The motivation behind using Spanner for certain types of applications instead of the massive key-value store that is BigTable is interesting –
We believe it is better to have application programmers deal with performance problems due to overuse of transactions as bottlenecks arise, rather than always coding around the lack of transactions.
In an effort to achieve this, Spanner combines the Replicated ACID transactions of Megastore with the Scalability and throughput of BigTable. The challenges faced and the solutions around this (especially custom hardware and the TrueTime API) are described in great detail in the research paper. You can also view the presentation “Building Spanner” from Alex Lloyd (or just download the slides) to get more details.
Google has already moved F1, the backend for their advertising platform, to use Spanner instead of MySQL.
There are several reactions from around the web.
It’s interesting to see that the creators of BigTable and the early proponents of eventual consistency have invested the last 4.5 years building a system that adds back strong consistency guarantees.
If the Spanner paper is as important as BigTable, ACID may become the new goal for those building distributed systems.
It makes me sad to see how far ahead Google is compared to the rest of the world. The notion of uncertain time is ingenious.
It represents a pragmatic acceptance of developer’s reluctance to reason in the absence of immediately consistent transactions and therefore strikes a bittersweet chord.

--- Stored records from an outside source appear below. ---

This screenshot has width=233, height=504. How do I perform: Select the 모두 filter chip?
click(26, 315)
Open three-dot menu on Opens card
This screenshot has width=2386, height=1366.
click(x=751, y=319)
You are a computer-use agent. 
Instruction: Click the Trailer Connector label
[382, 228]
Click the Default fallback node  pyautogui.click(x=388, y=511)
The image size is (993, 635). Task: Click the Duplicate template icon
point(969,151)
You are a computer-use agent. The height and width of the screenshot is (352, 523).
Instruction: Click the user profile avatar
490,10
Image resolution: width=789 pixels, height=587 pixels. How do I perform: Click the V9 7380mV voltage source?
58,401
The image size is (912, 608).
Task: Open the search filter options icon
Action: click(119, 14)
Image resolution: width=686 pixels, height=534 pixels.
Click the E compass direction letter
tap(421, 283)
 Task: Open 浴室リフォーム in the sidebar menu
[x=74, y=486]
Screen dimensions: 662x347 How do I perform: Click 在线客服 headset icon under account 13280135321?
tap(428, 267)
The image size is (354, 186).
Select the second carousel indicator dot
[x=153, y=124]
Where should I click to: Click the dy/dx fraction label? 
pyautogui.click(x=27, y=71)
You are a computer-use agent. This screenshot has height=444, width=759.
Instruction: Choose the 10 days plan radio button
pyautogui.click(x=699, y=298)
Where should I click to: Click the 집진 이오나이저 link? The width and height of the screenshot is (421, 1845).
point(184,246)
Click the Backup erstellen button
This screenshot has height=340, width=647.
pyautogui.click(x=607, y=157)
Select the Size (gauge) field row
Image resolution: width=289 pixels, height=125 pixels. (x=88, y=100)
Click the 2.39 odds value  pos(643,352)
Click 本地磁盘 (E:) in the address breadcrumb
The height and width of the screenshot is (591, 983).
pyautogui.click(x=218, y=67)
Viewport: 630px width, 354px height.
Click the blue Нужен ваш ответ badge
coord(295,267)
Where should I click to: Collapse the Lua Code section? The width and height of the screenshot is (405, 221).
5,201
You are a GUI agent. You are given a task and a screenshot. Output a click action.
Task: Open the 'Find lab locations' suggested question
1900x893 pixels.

Philosophically this feels like a big step forwards for distributed systems.
It is probably too early to see whether open source software similar to this will appear soon, especially given that Google leverages custom hardware to really benefit from this. Also we don’t know whether Google will offer this as an external data service through it’s Cloud platform. Such software though could definitely help companies leverage globally distributed cloud infrastructure (to avoid service disruptions when a data-center goes down) and still rely on strong consistency guarantees when designing their applications. NuoDB and FoundationDB are at least two projects that seem to target such a use case although it is unclear how they will compare without special, time-handling hardware.